Agreed. This „reverse“ approach makes it so intuitive. It’s not about choosing between the 2 remaining doors but your initial pick. You want to land on a goat at first in order to guarantee a win by switching and that probability is 2/3.

I find it also helps to imagine the same problem with 10 doors. 9 of which have goats, and one of which has a prize. If after selecting a door, the host removed 8 other doors containing goats, would you decide to change your door? You obviously would as clearly the odds of you picking the correct door initially are only 10%

The first pick is merely a "gate" to pass through to get to the final 50/50, and due to logic tables, switching is then the better pick.

My most succinct explanation is very similar and goes as follows: If your strategy is to not swap then you obviously have a 1/3 chance of choosing the prize.

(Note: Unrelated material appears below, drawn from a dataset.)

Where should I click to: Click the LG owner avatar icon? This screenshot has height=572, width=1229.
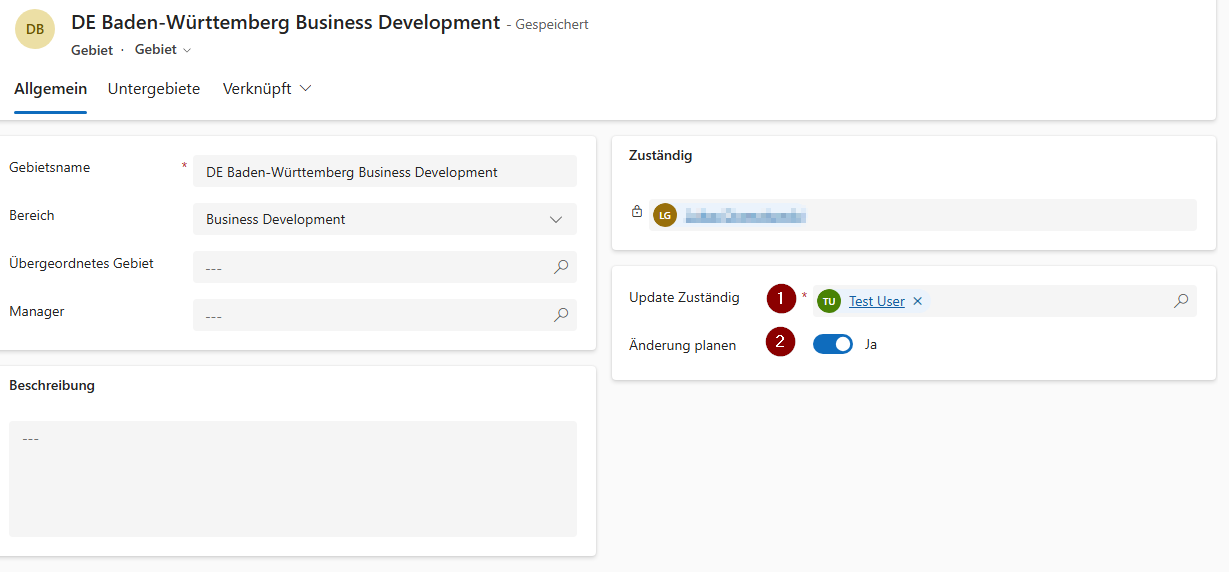664,215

However, if your strategy is to swap then you want to initially choose a goat and so your chance of winning is 2/3. Hence swapping is a superior strategy. This explanation applies equally to n doors where the success probabilities are 1/n and (n-1)/n respectively

This is such a concise and excellent explanation!

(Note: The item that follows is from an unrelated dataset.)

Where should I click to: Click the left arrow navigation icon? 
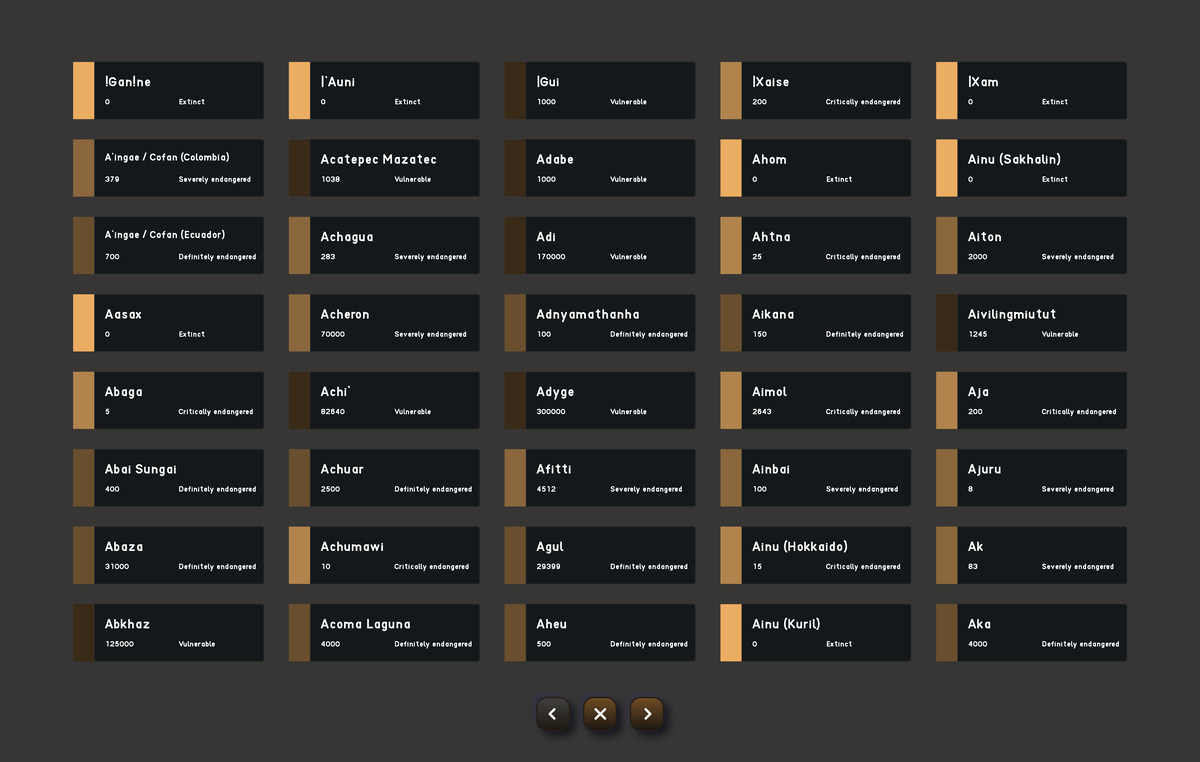[x=553, y=714]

wow, this actually made it intuitively click for me. thanks

This is also my favorite explanation, Bayes' formula or simply tabulating the outcomes does not yield intuitive understanding.

Careful, much of this is p5.js and wouldn't work outside this environment, and it might not be obvious which parts are which. Also he tends to use a pretty old style (e.g. using a lot of for loops and complex global states); fine for learning, but not if you wanted to do it professionally. Other than that it really is a great channel.

Why would you assume the host is forced to do anything?

No, knowing only helps to take this game longer..... It will still be 2/3 or n-1/n

@@raiPKyt Nope. If the host didn't know but opened a random other door, there are six equally probable possibilities (3 doors the player chose, times 2 doors the host chose). In 2 of these, the host opens a door with the car, so that is not avalid option: we know this once we've seen that the host shows a goat (a posteriori). Leaving 4 possibilities that are still equally likely. In 2 of these, the player picked the right door already, and in the 2 other the player should switch. 2 out of 4 either way, that is 50/50 chance. (Plenty of other comments that underline the same, and even in the video it is stressed at 2:14 that the host knows for this reason.)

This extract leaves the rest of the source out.